**WHAT THE EXERCISE ASKS**
Pick every line from the data that holds the word "agent".

Records from a collection
################

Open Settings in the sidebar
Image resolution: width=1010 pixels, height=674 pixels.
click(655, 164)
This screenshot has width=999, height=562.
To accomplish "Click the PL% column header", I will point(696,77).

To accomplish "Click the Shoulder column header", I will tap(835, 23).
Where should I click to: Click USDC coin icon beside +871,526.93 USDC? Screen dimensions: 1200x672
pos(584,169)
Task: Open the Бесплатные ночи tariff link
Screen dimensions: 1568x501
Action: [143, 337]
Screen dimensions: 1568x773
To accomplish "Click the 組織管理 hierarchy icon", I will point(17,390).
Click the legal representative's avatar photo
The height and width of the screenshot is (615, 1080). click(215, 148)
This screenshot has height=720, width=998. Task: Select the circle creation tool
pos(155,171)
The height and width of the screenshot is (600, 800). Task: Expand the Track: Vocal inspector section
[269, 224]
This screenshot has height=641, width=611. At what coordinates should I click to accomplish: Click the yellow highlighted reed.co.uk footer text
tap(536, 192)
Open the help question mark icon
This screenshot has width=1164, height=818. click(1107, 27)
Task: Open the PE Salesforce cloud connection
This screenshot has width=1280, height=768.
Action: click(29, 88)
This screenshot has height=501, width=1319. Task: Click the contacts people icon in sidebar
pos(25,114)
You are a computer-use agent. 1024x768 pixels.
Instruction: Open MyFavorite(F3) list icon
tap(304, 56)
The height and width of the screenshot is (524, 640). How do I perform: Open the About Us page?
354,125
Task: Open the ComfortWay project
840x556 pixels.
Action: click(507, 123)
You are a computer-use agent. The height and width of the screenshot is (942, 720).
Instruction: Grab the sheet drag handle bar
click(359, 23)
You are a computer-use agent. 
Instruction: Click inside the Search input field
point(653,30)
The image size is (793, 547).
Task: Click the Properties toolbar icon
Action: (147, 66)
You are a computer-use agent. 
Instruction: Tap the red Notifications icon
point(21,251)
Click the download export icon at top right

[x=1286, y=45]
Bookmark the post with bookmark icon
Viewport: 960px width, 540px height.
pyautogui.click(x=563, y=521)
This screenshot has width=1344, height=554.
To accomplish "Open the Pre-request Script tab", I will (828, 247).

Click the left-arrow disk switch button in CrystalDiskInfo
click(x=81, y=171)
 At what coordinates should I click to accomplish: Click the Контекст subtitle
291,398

################

**SOLUTION TO THE PROBLEM**
You are a computer-use agent. 1024x768 pixels.
You are a computer-use agent. The height and width of the screenshot is (942, 720).
You are a computer-use agent. 
You are a computer-use agent. 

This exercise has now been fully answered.